La loi n° 2022-270 du 28 février 2022 « pour un accès plus juste, plus simple et plus transparent au marché de l’assurance emprunteur » a instauré, sous certaines conditions, l’interdiction faite aux entreprises d’assurance relavant du code des assurances, d’administrer tout questionnaire de santé au candidat à l’emprunt et à l’assurance de prêt (C. assur., art. L. 113-2-1 ; Loi n° 2022-270 du 28 févr. 2022, art. 10). Cette disposition favorable aux emprunteurs ayant affronté de graves maladies s’applique sous réserve du respect cumulé de deux conditions : la première, que la « la part assurée sur l’encours cumulé des contrats de crédit n’excède pas 200 000 € par assuré » ; la seconde, que « l’échéance de remboursement du crédit contracté est antérieure au soixantième anniversaire de l’assuré ». Cette mesure a ouvert une voie : l’exploitation de l’assurance de prêt comme substitut à la défaillance de la solidarité nationale. Avec trois conséquences : le bénéfice de l’aide financière est évidemment subordonné aux seuls emprunteurs, excluant tous les autres ; son financement est assuré par une petite communauté, et non par l’ensemble des citoyens ; ces mesures empilées augmentent le coût de l’assurance emprunteur, pour les assurés (Au cas présent, le périmètre heureusement restreint du risque et sa limitation au crédit immobilier, excluant le crédit à la consommation et celui aux professionnels, laisse supposer un coût faible, avancé comme argument en faveur de cette garantie).

Le CCSF est une instance « de droit mou » (le terme est davantage expressif en bon français). La valeur juridique de ses avis est faible. À l’expérience, ceux-ci ne sont guère contraignants, même lorsque ces avis sont repris sous la forme d’engagement professionnel par les entreprises concernées. L’ACPR dispose du droit d’en contrôler l’application. Elle peut, également, émettre soit une « position » soit une « recommandation » de bonne pratique professionnelle (C. mon. fin., art. L. 612-29-1) appuyant un avis du CCSF, voire un simple communiqué de presse (par ex., ACPR, communiqué de presse du 26 nov. 2019 relatif à l’avis du CCSF sur le démarchage téléphonique en assurance). Telle n’est pas la situation, pour l’heure et pour cet avis du CCSF du 12 décembre 2023.

Dans la formulation générale de l’avis du CCSF, la configuration technique, ainsi que la rédaction contractuelle de cette nouvelle garantie seront essentielles, notamment quant à la part et au montant des échéances effectivement prises en charge par l’assurance. Se pose la question de son extension aux contrats déjà en cours. Elle étoffe l’obligation de conseil en assurance emprunteur, qui incombe à son distributeur, quelle que soit sa nature juridique. Avec un risque de contentieux.

================================

Consignes
1. Recopiez le passage du texte sur l'assurance emprunteur qui va de « Dans la formulation » jusqu'à « risque de contentieux. » inclus.
2. Dites si chacune de ces affirmations est conforme au texte sur l'assurance emprunteur en répondant oui ou non, puis citez les mots du texte qui le prouvent. (a) La loi du 28 février 2022 prévoit un plafond de 200 000 € par assuré. (b) Les avis du CCSF ont une forte valeur juridique. (c) L'ACPR peut contrôler l'application des avis du CCSF.
Les entrées ne jouent aucun rôle ici.

(Entrées sources)
================================

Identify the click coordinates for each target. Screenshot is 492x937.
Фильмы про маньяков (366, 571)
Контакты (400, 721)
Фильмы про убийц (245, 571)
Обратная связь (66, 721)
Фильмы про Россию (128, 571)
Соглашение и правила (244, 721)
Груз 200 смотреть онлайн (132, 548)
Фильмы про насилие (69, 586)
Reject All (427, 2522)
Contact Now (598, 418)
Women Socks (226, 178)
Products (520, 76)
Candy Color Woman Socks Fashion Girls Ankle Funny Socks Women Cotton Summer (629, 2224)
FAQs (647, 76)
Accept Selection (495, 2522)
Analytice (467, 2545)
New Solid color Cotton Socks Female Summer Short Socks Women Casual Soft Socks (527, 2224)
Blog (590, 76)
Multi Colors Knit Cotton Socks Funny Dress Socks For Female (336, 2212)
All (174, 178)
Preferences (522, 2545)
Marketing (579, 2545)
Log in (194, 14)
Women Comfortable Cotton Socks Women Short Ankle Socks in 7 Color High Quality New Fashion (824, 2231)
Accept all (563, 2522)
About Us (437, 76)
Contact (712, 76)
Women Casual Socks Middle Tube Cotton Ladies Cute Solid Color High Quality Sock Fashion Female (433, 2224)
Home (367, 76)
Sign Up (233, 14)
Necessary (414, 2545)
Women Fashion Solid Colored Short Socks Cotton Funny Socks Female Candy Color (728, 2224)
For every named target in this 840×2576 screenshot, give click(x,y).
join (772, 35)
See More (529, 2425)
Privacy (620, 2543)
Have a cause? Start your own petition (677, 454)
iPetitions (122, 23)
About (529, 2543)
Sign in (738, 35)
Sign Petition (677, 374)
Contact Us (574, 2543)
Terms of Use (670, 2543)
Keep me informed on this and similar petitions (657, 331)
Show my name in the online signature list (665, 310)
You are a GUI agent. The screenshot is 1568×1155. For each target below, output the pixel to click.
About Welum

================================

Corrigé
1.
Dans la formulation générale de l’avis du CCSF, la configuration technique, ainsi que la rédaction contractuelle de cette nouvelle garantie seront essentielles, notamment quant à la part et au montant des échéances effectivement prises en charge par l’assurance. Se pose la question de son extension aux contrats déjà en cours. Elle étoffe l’obligation de conseil en assurance emprunteur, qui incombe à son distributeur, quelle que soit sa nature juridique. Avec un risque de contentieux.

2.
(a) Oui : « la part assurée sur l’encours cumulé des contrats de crédit n’excède pas 200 000 € par assuré »
(b) Non : « La valeur juridique de ses avis est faible. »
(c) Oui : « L’ACPR dispose du droit d’en contrôler l’application. »